A new understanding about one of the most common causes of migraines led to new approaches in its treatment…
- A professor of neurology, Peter Goadsby is considered one of the world’s leading experts on headache and migraine disorders.
- Neurologist Dr Brendan Davies has 17 years’ experience and a special interest in chronic daily headache disorders.
- Dr Elliot Shevel who works as the medical director at The Headache Clinic, is a maxillofacial headache specialist with 25 years’ experience.
- Dr Andrew Dowson has a specialisation in headaches and migraine.
Migraines affect one in five women. Sufferers are all too familiar with the throbbing, often one-sided headache made worse by any movement, crippling nausea, sometimes with vomiting, and the acute sensitivity to light, sound, smells and/or touch.

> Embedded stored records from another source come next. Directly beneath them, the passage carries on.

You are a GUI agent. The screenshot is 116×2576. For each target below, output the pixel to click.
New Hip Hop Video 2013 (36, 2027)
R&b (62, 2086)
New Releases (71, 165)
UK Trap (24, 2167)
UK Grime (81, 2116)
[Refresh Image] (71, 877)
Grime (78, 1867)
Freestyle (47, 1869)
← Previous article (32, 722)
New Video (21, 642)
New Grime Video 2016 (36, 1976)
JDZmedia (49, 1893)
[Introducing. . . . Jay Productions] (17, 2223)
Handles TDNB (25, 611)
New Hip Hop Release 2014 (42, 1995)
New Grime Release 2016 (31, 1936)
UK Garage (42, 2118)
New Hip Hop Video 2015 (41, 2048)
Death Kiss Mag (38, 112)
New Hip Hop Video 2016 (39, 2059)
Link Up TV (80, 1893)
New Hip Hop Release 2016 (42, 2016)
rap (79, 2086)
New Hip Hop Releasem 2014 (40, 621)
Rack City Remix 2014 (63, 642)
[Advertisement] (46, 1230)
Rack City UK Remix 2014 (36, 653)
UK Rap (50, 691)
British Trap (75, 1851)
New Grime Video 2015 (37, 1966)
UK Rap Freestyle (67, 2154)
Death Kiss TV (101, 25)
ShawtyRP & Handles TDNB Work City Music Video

Doctors now recognise migraines as a complex neurological condition with several distinct stages. “New research techniques plus sensitive MRI scans have led to a greater understanding of underlying mechanisms,” says Prof Peter Goadsby, and so, new treatments.
What are the causes of migraines?
Until recently, migraine was often attributed to the widening of blood vessels inside the head. Experts now believe that the cause of migraines is due to certain brain regions being oversensitive to some stimuli, such as dehydration, sleeping too much or too little, skipping a meal, strong smells, sunlight, even eating certain foods or changes in weather.
These stimuli excite the trigeminal nerve (the main sensory nerve in the head), causing it to release chemicals that transmit pain signals to the brain and inflame (widen) the blood vessels. New research also points to muscle tension in the jaw and neck aggravating the trigeminal nerve, setting off the same chain of events.
Before pain sets in, one in five sufferers have auras – unnerving neurological disturbances, such as seeing ‘stars’, or blind spots in vision; trouble finding words, feeling tingling and numbness, or even vertigo.
A jab to prevent a migraine?
A new class of injectable drugs, specifically designed to target a migraine, is now in clinical trials. A key culprit in migraine pain is an inflammatory compound called calcitonin gene-related peptide (CGRP).
The new drugs, known as CGRP monoclonal antibodies, work by blocking this compound’s action. “It’s a very exciting time. We have the potential of new, groundbreaking treatments that are capable of stopping a migraine before it starts,” says Dr Brendan Davies.
It was previously thought that there was a simple relationship between a trigger and the onset of migraine symptoms – sufferers ate chocolate, for instance, which sparked a migraine. But here, too, there has been a rethink.
“In controlled conditions, exposure to triggers doesn’t always bring on a migraine,” says Dr Davies. Instead, research suggests that many supposed triggers, such as craving chocolate, are actually part of the first stage of a migraine, caused – in the case of chocolate – by changes in the brain region that regulates appetite.
Are genes to blame?
It’s thought genes could be the bullets that load the gun. If one of your parents suffers from migraines, your chance of developing them too is 50%, and this goes up to 75% if both of your parents suffer. Four potential genetic culprits that increase nerve excitability in the brain have already been identified.
Ease your symptoms
For short-term relief, try over-the-counter painkillers, anti-inflammatories, and/or anti-nausea meds. For severe symptoms, triptans, blood-pressure drugs, anti-seizure medications, and antidepressants may be prescribed.
Seek medical help if you experience: Sudden onset headaches after the age of 50. An apparent aura for the first time – it can mimic a stroke or TIA (transient ischaemic attack) or mini stroke. A severe and sudden-onset headache that takes seconds to minutes to reach its maximum intensity. A headache with fever and drowsiness, or altered consciousness, memory loss and altered mental state.
Tips to help yourself
- Keep track – Writing down the frequency of your migraines will help identify patterns over three months.
- Stay balanced – Aim for regular meals, the same sleeping hours and, if possible, maintain equilibrium.
- Move more – New studies have revealed that regular exercise (40 minutes three times a week) can help to reduce migraine attacks.
- Take the right supplements – Vitamin B2, magnesium and CoQ10 have all been used with some success.